HUD to provide $9.1 million to help homeless in SA, Bexar

Money will be disbursed to agencies serving homeless individuals, families

By Josh Skurnik - Reporter

SAN ANTONIO - The U.S. Department of Housing and Urban Development has awarded $9,175,480 to organizations working to address homelessness in San Antonio and Bexar County.

The funding will help rehouse homeless individuals and families, increase access to mainstream programs and provide permanent supportive housing funding for people experiencing chronic homelessness, officials said.

The money should also help provide an accurate count of those living on the streets.
                
One of the people benefiting from the funding is Anthony Berardi.

After a year of homelessness due to addiction, Berardi, his wife, and two young children are in family housing at Haven For Hope.

Things are looking up for Berardi. He has a job interview scheduled and his wife has her third interview set up.

"She should know within a day or two whether she'll get hired. It looks pretty good though," Berardi said.

The fact that programs like Haven For Hope are getting more federal funding comes as no surprise to Berardi.

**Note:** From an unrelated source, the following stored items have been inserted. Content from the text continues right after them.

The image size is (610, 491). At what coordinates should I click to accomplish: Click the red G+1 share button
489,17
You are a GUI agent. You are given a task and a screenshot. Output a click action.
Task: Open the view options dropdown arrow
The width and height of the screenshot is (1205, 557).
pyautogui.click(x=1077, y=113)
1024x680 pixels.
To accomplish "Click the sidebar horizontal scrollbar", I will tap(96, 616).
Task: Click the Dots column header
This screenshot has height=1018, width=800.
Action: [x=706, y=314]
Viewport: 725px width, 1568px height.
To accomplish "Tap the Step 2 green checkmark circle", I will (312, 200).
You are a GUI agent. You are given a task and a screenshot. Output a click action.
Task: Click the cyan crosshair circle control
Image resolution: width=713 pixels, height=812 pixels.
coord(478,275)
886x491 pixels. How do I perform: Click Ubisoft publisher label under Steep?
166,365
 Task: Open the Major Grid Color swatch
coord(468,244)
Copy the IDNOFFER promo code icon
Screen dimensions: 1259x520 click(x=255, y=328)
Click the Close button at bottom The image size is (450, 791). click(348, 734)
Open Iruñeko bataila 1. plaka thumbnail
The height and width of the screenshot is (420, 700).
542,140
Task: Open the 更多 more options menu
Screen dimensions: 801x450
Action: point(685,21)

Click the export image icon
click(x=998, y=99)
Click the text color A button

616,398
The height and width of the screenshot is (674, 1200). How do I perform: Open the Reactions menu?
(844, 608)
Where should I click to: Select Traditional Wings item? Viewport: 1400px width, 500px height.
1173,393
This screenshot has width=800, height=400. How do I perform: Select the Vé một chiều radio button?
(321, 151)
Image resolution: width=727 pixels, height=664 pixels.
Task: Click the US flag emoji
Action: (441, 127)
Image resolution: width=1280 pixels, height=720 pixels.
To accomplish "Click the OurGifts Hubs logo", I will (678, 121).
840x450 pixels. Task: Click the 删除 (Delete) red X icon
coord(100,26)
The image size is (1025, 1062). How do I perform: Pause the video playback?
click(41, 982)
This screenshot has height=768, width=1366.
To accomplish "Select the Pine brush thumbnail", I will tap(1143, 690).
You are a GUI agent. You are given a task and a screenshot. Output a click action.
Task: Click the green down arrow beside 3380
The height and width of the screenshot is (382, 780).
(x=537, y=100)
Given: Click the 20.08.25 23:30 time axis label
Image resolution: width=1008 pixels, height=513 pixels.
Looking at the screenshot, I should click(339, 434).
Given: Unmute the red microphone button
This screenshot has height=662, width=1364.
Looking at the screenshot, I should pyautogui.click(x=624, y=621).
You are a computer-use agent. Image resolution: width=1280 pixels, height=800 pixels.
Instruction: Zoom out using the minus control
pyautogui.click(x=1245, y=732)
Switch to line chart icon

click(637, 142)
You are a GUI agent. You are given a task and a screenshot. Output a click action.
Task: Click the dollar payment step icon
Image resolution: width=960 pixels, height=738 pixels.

"I see a lot of success here, Salvation Army, you know, the different other programs, you know, here in San Antonio," he said. "I see a lot of people getting back on their feet." 

For the past two years, HUD has increased federal funding for San Antonio to fight homelessness, including 6 percent increase in 2018.

"Our programs are running better than they have in the past, and we're getting a bigger piece of the distribution that's available," said Bill Hubbard, homeless executive director for the South Alamo Regional Alliance.

SARAH will divide the funds between 11 city and county programs that make up a big portion of rental assistance and support services.

Part of the funding will be used to determine the homeless population on the streets. The Point in Time count happens next week, which will also pinpoint if the homeless are individuals, families, veterans and the disabled.

While other big cities, like Baltimore, have seen funding drop in recent years, Hubbard said San Antonio is keeping the homeless population steady.

Berardi is just happy his family should soon find employment, which he said will lead to finding a permanent home.

"Without Haven for Hope, you know, and the programs that are available, and the monies that become available to the city of San Antonio, we wouldn't have half the chance that we have now," he said.